Abstract
We study the numerical performance of a parallel Schur complement method towards the solution of the steady-state lattice Boltzmann equations on large meshes as needed for parametric design optimisation problems, in particular topology optimisation. For the gradient-based topology optimisation framework a porosity model is used to continuously transition from fluid to solid. Deriving the sensitivity equations for the lattice Boltzmann method (LBM), we identify the Jacobian of the LBM fixed-point formulation, which poses the key computational challenge in LBM topology optimisation due to its large size.
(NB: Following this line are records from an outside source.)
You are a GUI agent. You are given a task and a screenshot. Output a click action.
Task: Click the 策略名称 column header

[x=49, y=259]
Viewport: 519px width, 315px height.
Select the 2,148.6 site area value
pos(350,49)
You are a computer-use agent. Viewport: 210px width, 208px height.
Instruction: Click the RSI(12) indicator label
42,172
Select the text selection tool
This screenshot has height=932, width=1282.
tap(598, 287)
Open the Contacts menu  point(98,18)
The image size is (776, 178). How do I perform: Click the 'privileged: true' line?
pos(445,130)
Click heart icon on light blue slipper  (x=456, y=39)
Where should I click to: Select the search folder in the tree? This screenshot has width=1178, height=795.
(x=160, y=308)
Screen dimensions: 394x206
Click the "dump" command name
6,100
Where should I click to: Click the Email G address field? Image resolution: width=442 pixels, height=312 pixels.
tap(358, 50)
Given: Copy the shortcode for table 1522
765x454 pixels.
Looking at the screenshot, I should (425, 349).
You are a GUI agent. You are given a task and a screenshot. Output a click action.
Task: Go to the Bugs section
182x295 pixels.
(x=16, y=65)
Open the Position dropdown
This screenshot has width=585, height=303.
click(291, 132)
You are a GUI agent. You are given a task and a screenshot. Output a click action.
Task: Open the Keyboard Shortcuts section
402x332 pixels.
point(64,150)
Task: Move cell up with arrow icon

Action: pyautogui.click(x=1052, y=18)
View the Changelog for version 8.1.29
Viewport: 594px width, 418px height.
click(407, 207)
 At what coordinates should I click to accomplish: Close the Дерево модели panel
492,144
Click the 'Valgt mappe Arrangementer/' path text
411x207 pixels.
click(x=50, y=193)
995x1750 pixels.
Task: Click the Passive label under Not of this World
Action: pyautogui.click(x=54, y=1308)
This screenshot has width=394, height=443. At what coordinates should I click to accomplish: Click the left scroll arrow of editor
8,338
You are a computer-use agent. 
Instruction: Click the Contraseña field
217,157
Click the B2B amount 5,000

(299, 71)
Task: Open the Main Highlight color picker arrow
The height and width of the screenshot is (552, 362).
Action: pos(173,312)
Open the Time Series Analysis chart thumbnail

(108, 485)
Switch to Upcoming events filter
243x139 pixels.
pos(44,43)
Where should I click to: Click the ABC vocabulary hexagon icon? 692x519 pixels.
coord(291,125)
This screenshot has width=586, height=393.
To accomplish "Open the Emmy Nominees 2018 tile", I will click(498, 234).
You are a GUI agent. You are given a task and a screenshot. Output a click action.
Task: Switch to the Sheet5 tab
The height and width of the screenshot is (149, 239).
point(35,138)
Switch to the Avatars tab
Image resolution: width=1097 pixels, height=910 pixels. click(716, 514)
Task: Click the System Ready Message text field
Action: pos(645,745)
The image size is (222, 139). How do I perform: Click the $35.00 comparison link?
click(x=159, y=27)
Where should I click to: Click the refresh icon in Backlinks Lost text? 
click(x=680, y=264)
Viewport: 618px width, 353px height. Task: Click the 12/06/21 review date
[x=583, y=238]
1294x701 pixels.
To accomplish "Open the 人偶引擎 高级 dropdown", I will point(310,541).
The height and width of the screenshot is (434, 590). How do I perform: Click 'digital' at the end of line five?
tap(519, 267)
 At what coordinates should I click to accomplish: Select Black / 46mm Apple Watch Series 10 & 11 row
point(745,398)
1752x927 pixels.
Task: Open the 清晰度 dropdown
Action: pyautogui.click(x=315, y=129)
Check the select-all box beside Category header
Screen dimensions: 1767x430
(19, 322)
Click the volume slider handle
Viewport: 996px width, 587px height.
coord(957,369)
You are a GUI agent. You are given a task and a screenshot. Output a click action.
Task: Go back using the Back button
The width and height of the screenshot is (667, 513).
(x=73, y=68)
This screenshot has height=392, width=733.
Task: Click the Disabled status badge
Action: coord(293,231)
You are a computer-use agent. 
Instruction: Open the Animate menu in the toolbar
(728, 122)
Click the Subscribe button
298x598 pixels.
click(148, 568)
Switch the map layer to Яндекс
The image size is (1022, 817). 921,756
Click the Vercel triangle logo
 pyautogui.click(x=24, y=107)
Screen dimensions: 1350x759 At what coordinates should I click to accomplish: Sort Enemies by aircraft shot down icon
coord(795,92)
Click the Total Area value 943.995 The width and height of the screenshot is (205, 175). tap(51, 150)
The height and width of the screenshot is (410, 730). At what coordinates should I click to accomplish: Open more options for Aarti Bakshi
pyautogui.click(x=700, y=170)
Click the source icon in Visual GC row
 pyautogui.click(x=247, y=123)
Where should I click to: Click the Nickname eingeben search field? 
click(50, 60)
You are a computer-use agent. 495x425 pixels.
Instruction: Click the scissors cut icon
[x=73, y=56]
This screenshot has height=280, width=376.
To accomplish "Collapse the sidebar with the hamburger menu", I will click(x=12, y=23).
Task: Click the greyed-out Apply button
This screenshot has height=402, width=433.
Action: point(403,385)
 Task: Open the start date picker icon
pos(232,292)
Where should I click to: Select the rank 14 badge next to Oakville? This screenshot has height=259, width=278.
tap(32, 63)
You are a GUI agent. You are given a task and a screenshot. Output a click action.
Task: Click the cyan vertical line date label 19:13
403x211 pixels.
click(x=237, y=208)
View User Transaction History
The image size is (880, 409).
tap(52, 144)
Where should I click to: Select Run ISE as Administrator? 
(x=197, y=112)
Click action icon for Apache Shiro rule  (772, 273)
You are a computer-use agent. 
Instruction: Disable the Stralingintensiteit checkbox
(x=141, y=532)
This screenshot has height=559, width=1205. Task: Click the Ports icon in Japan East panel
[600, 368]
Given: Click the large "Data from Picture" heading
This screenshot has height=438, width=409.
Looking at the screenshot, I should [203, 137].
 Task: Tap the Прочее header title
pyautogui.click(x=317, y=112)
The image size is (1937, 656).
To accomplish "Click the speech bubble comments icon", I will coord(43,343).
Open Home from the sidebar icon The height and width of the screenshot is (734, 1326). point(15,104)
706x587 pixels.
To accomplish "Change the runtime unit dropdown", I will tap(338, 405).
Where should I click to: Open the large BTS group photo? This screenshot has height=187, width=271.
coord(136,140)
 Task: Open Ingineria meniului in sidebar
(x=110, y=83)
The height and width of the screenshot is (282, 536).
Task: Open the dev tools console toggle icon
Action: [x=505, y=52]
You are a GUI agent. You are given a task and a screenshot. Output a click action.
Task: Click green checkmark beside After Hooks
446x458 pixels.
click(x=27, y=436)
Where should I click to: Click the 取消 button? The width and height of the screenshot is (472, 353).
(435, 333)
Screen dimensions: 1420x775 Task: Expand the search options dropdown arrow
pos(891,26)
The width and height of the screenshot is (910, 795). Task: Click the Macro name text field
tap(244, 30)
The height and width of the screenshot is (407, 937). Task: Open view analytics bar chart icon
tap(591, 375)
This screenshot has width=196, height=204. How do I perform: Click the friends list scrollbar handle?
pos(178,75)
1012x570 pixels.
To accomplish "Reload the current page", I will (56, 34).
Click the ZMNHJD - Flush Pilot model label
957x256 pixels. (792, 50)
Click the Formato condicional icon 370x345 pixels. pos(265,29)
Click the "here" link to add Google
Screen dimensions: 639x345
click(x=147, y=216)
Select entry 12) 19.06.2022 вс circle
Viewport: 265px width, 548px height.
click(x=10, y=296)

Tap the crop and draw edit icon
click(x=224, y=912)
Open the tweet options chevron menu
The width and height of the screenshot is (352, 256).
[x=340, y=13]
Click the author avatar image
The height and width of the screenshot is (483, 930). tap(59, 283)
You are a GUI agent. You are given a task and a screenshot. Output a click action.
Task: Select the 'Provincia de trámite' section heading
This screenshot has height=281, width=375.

We show that the Schur complement method can be used to decompose the fixed-point Jacobian, making the solution of the LBM sensitivity equations more memory efficient, in particular for 2D problems. The effectiveness of the overall lattice Boltzmann based topology optimisation framework is illustrated with the optimal design of a micro valve, posted by a dual-objective optimisation problem.
Acknowledgements
The authors acknowledge the support of the National Science Foundation under Grant No. DMI-0348759 and the additional support of the National Science Foundation in providing Travel Support to the ICMMES conference. The opinions and conclusions presented in this paper are those of the authors and do not necessarily reflect the views of the sponsoring organisation.
Notes
1. A 28 node Linux cluster with 4 × 2.0 Ghz Opteron processors and 8GB memory per node.
2. The image was rotated for comparison purposes.
3. SIMP = solid isotropic material with penalisation.